• **Task brief**: In the entries below, find each line with the string "icon" and copy it.

┌──

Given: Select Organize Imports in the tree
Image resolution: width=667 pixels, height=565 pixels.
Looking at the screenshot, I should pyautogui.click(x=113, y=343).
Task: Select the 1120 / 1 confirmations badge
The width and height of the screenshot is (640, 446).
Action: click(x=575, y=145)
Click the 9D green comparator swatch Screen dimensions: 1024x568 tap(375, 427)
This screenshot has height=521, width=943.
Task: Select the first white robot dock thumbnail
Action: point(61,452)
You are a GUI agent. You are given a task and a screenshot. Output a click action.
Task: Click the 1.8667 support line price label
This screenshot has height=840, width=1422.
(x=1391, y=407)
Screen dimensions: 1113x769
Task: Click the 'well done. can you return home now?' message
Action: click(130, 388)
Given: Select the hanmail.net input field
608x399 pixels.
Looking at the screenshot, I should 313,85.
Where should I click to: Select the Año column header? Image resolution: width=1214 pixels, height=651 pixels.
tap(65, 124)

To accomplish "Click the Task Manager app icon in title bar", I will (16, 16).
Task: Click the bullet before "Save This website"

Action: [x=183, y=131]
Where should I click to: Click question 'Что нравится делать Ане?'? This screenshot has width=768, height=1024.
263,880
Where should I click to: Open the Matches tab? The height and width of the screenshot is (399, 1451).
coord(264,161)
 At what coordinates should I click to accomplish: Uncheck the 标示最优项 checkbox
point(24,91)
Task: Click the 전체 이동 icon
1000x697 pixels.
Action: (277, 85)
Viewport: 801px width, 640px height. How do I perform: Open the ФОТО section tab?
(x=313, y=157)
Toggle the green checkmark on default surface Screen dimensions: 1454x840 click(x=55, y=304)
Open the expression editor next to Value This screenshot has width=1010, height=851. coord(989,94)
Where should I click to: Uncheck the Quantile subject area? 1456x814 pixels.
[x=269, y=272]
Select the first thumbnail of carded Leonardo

└──

• **Task output**:
To accomplish "Click the Task Manager app icon in title bar", I will (16, 16).
Task: Click the 전체 이동 icon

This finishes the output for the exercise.